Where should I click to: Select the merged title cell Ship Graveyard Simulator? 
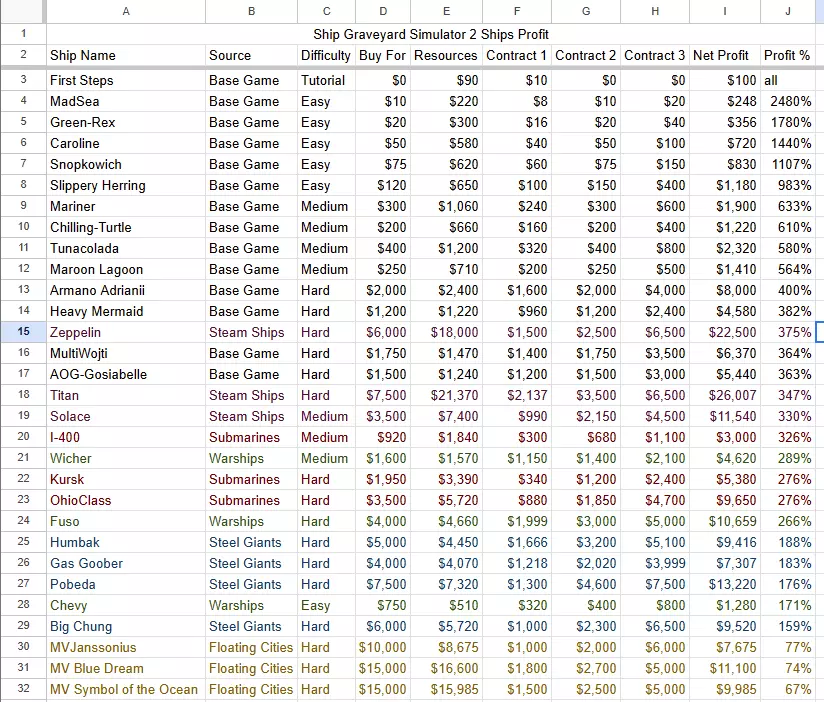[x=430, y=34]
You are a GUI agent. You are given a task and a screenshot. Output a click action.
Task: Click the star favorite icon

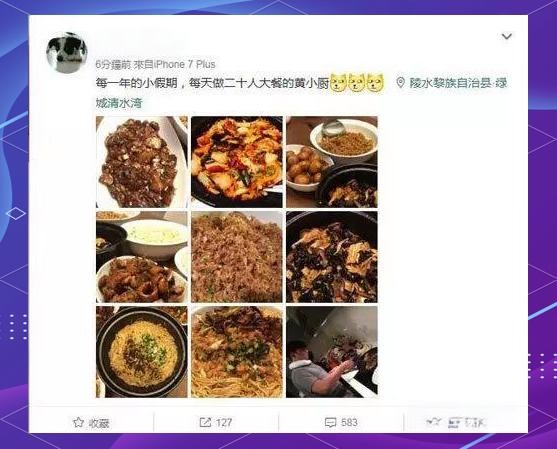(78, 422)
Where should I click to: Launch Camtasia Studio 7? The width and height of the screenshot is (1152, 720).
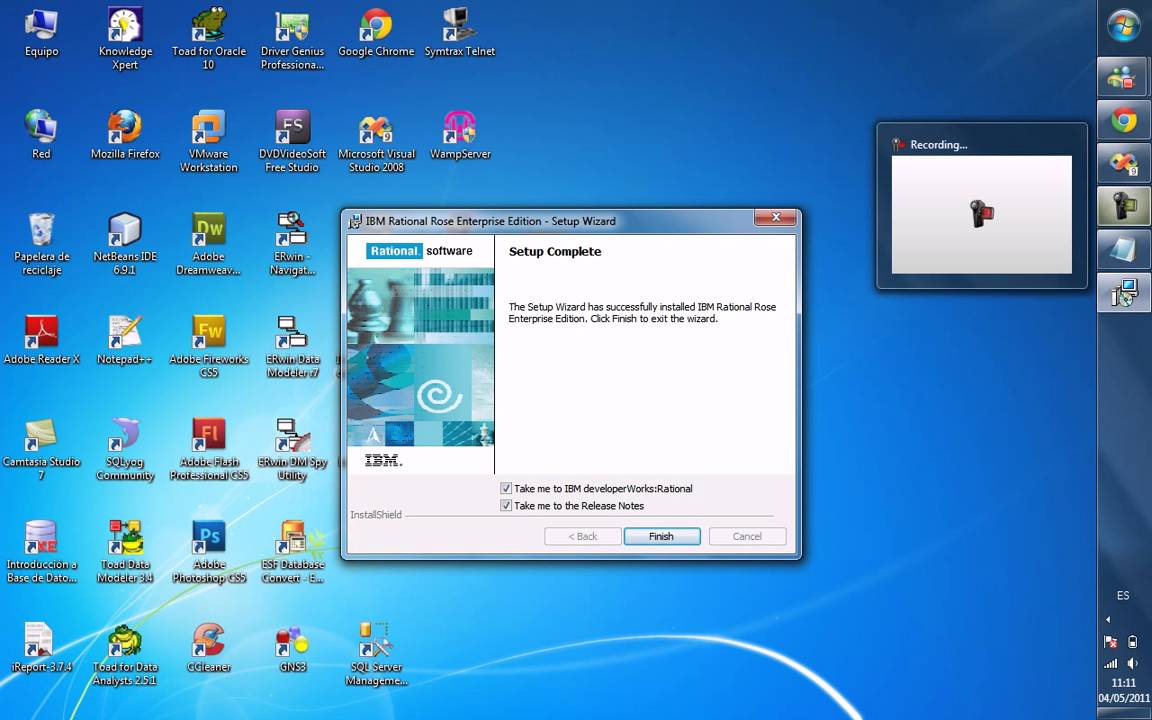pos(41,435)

§ TASK BRIEF
From the line holding "Task: Click the star favorite icon" to the last line of the listing, please output each line exactly as it stands. Pictures stay out of the copy.

§ RESPONSE
Task: Click the star favorite icon

(78, 422)
Where should I click to: Launch Camtasia Studio 7? The width and height of the screenshot is (1152, 720).
pos(41,435)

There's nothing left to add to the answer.